L’onde de choc atteint la métropole et provoque l’envoi du maréchal de Lattre, celui-ci va s’attacher à redonner confiance aux troupes tout en essayant d’obtenir le maximum de soutien de la part des Etats-Unis. L’Indochine devient, comme la Corée, un front de la Guerre froide.  L’action de de Lattre  permet de stabiliser la situation en bétonnant le delta du Tokin, mais non de reprendre le terrain perdu. La pacification militaire d’une zone ne s’accompagne pas de mesures politiques susceptibles d’obtenir l’adhésion des populations. La dimension irrégulière du conflit et les stratégies de pacification auraient  d’ailleurs mérités une plus grande place dans l’ouvrage. La vietnamisation du conflit reste une illusion, le régime de Bao Dai ne mobilise pas les foules et les espaces contrôlés par les Français sont quand même infiltrés par le vietminh. Dans une telle situation, les gouvernements peinent à définir une stratégie de sortie de crise comme à trouver un chef motivé au corps expéditionnaire. Du coup les militaires gèrent la situation sans véritable plan d’ensemble, faute de buts et de moyens. Certes ils remportent des victoires dans la défense du pays Thaï, mais celles-ci sont sans lendemain à l’image des combats de Na San (1952).
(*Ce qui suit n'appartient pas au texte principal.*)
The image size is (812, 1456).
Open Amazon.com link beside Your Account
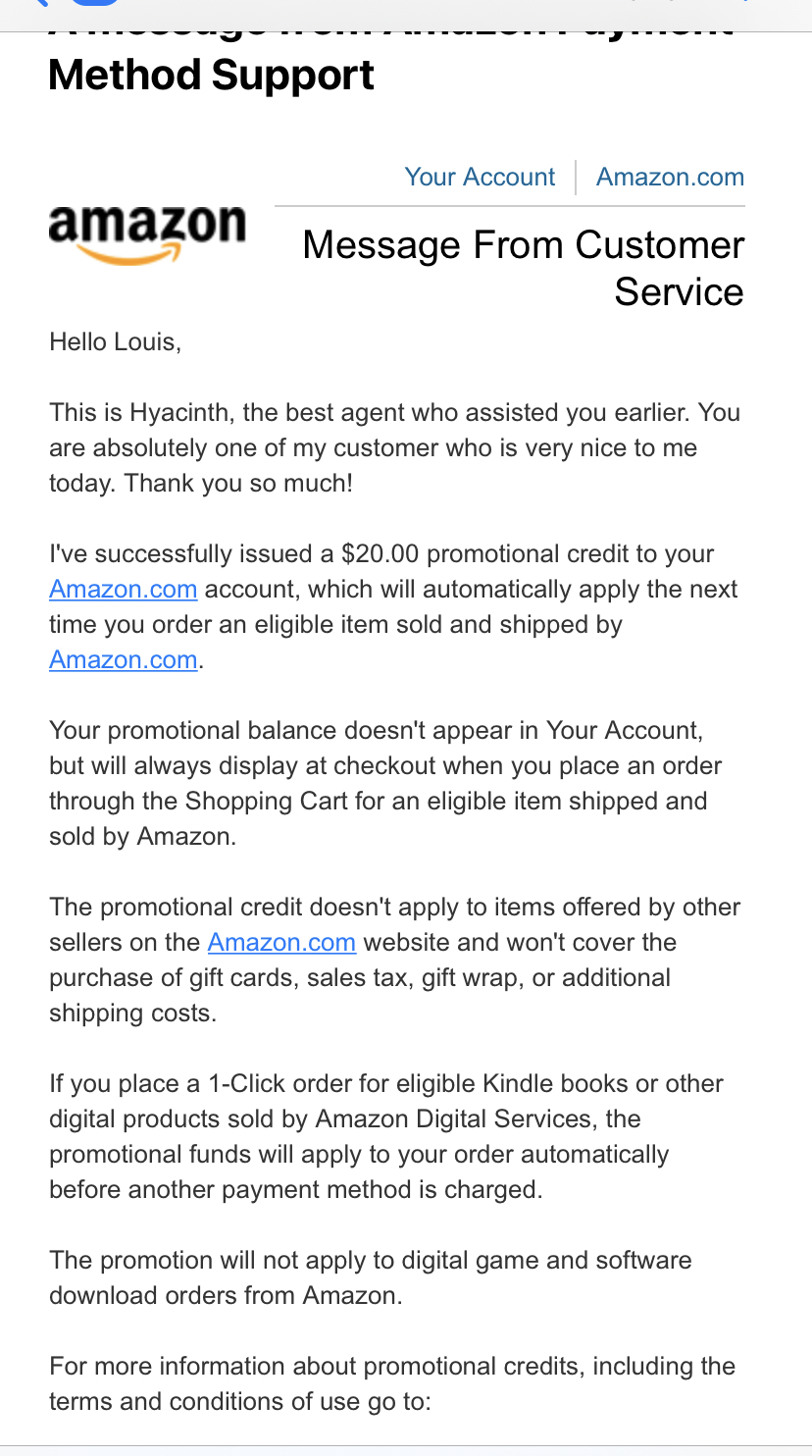670,177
C’est dans l’espérance d’une sortie de guerre honorable, afin de négocier en position de force, que  se décide la bataille de Dien Bien Phu. Le désastre final impacte une conférence de Genève où l’on voit des Chinois fort actifs. Si les accords ne prévoient pas la partition du Vietnam, les crispations des positions au nord comme au sud aboutissent cependant à celle-ci.

Les gouvernements français peinent à élaborer une doctrine vis-à-vis du Nord-Vietnam ce qui aboutit au départ de la plupart des français et la fin des intérêts économiques. Au sud, le corps expéditionnaire se voit chargé de s’occuper de l’accueil des réfugiés venus du Nord avant de devoir lui aussi quitter les lieux ; les hommes sont appelés en Algérie tandis qu’au Vietnam on tourne désormais la page d’une influence française dont on n’a plus rien à attendre.

 

En conclusion

L’auteur, en utilisant des travaux récents, relativise un certain nombre d’idées reçues sur le rôle de certains acteurs ou moments clés du conflit. Dans cet ouvrage  dense mais à la cartographie perfectible, on a une approche complète qui permet de comprendre les raisons de l’échec français en replaçant les évènements dans leur contexte politico-militaire.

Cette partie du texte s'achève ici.